SQL "Inception": Recursive CTEs, BigQuery + Looker
Have you ever needed to query a data structure where you didn't know how deep the relationships went? Think of an organizational chart, a complex product assembly (Bill of Materials), or a nested comment thread like Hacker News.
Standard SQL joins fail here because they require you to know the number of levels upfront. Enter the Recursive Common Table Expression (CTE)—a powerful tool that allows a query to reference itself, iterating through levels until a termination condition is met.
In this guide, we’ll explore why recursive CTEs are a game-changer, how to implement them in BigQuery, and the specific architectural patterns required to make them work seamlessly in Looker.
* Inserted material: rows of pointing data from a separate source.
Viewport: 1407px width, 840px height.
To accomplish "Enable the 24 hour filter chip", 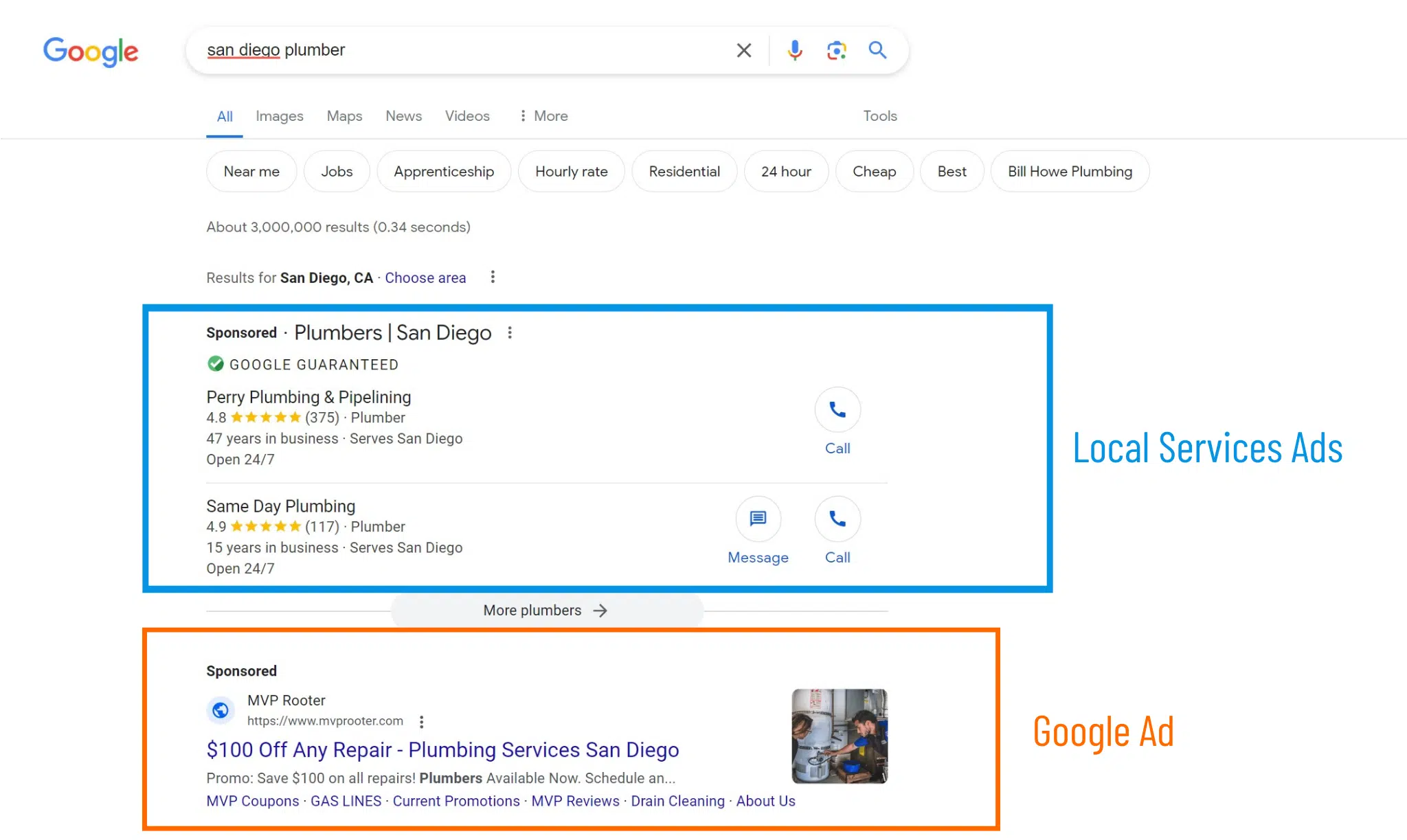I will (786, 171).
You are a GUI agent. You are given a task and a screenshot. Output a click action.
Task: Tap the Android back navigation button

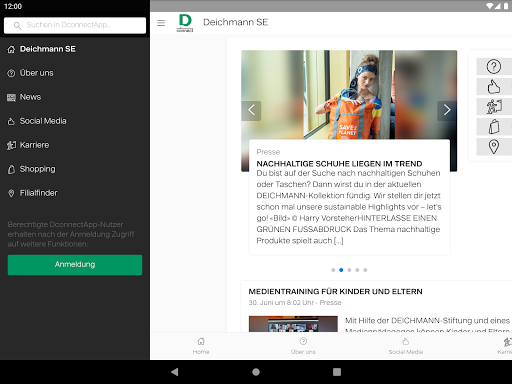(x=175, y=372)
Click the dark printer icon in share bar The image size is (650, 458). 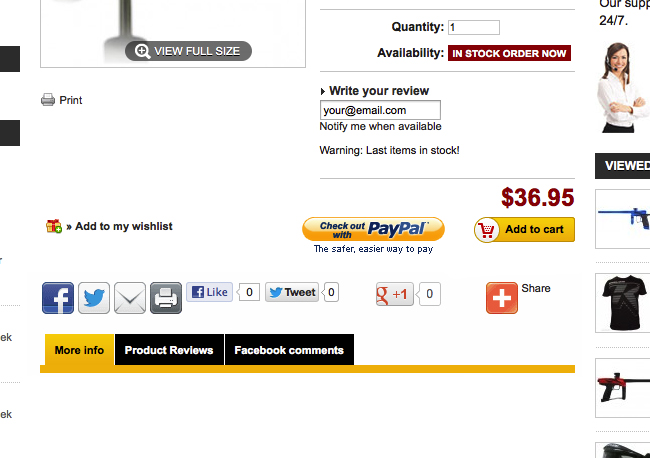pyautogui.click(x=166, y=298)
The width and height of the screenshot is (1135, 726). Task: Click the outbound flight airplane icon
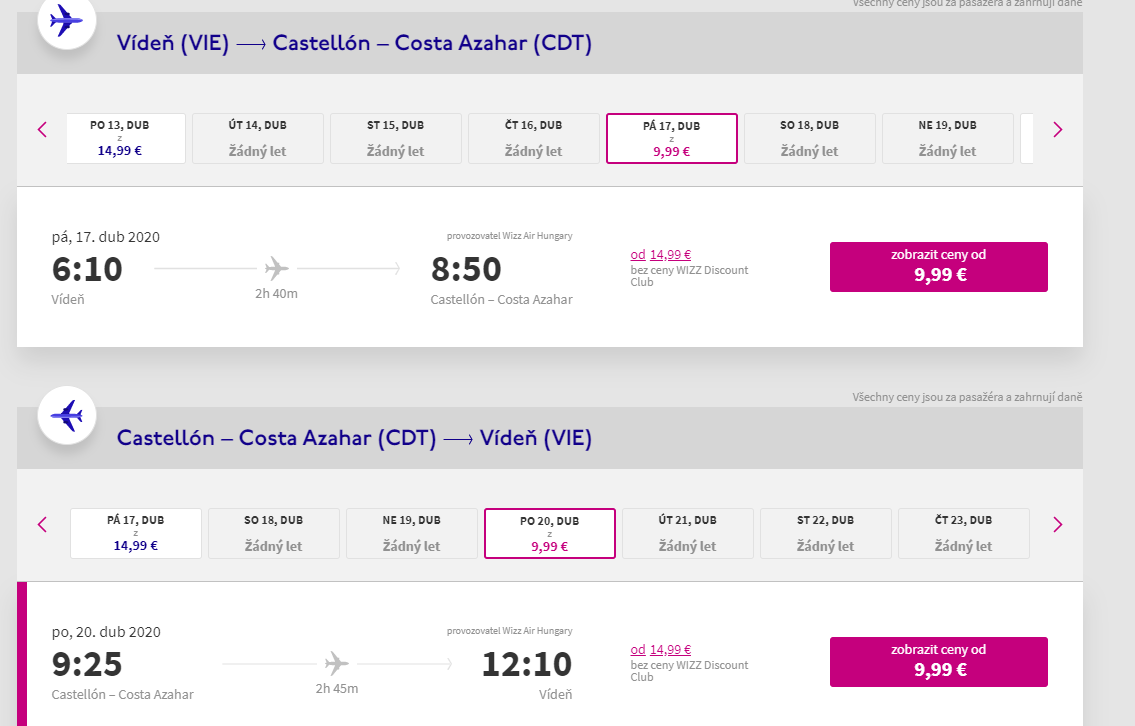point(67,20)
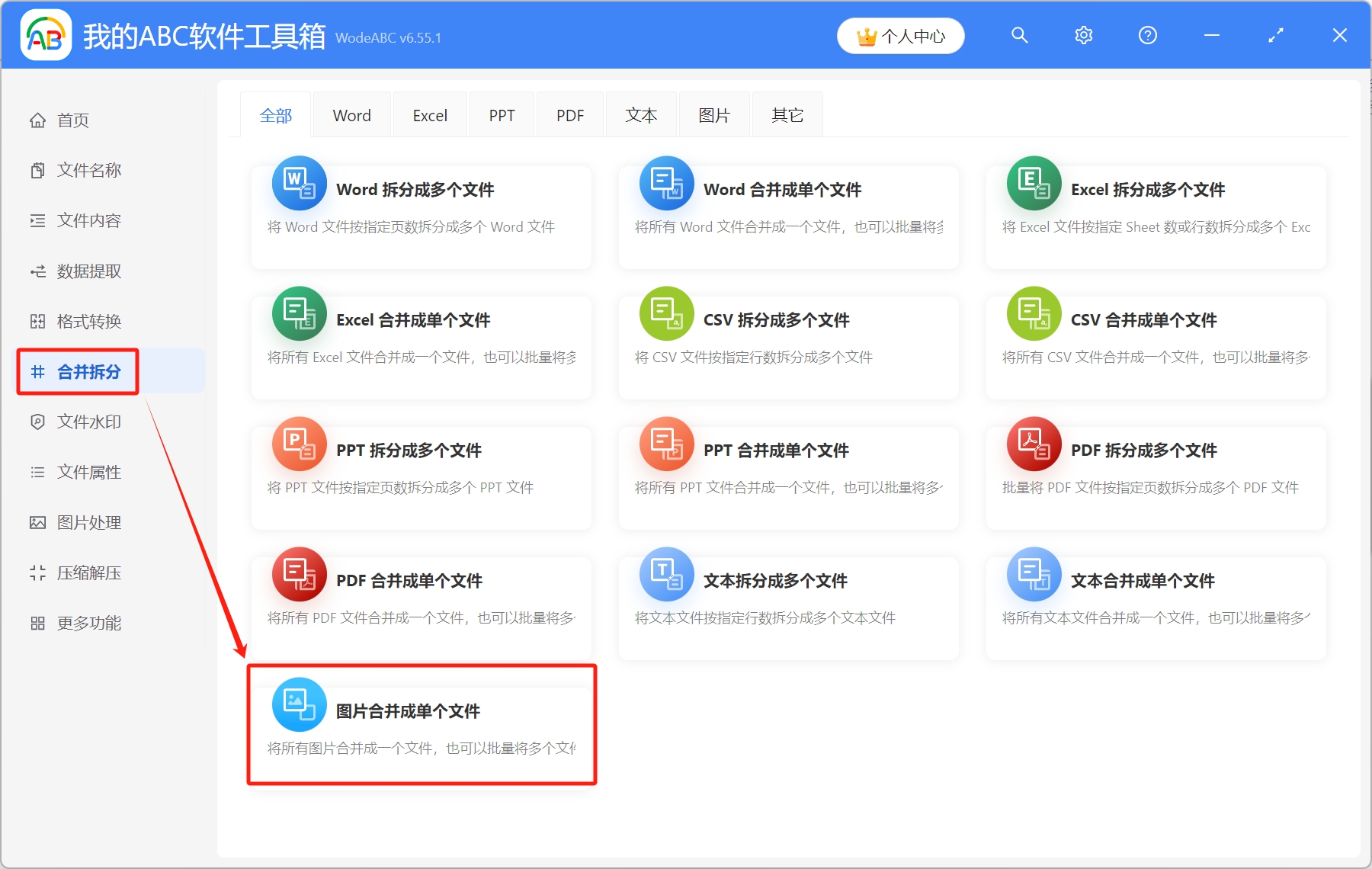Open the settings gear icon
Viewport: 1372px width, 869px height.
1083,35
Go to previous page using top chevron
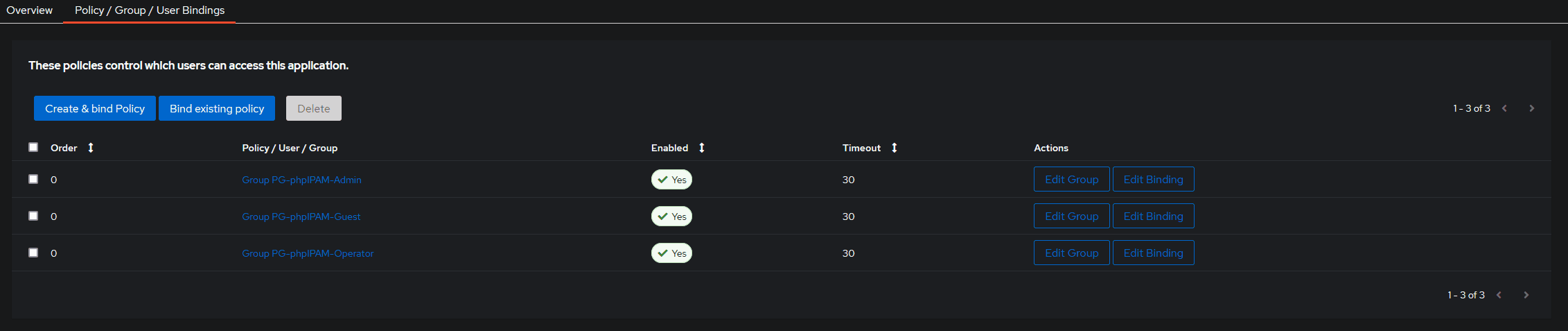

Want to skip ahead and see the final LookML? Download the full source code here
Why Recursive CTEs?
Recursive CTEs are designed for hierarchical or graph-based data. Without them, you are often forced to write inefficient loops in a scripting language or perform multiple, expensive joins.
Top Use Cases:
- Organizational Hierarchies: Finding every employee under a specific manager, regardless of level.
- Network Analysis: Traversing a graph to find paths between nodes (e.g., "Degrees of Separation").
- Threaded Conversations: Analyzing comment chains, replies, and sub-threads (our Hacker News example).
- BOM (Bill of Materials): Exploding a product into all its constituent parts and sub-assemblies.
Recursive CTEs in BigQuery
BigQuery uses a standard syntax for recursion, consisting of three parts: the Anchor Member, the Recursive Member, and the Termination Condition.
The Syntax Pattern:
WITH RECURSIVE hierarchy AS (
-- 1. Anchor Member: Where do we start?
SELECT id, parent, 1 as level
FROM my_table
WHERE parent IS NULL
UNION ALL
-- 2. Recursive Member: How do we get to the next level?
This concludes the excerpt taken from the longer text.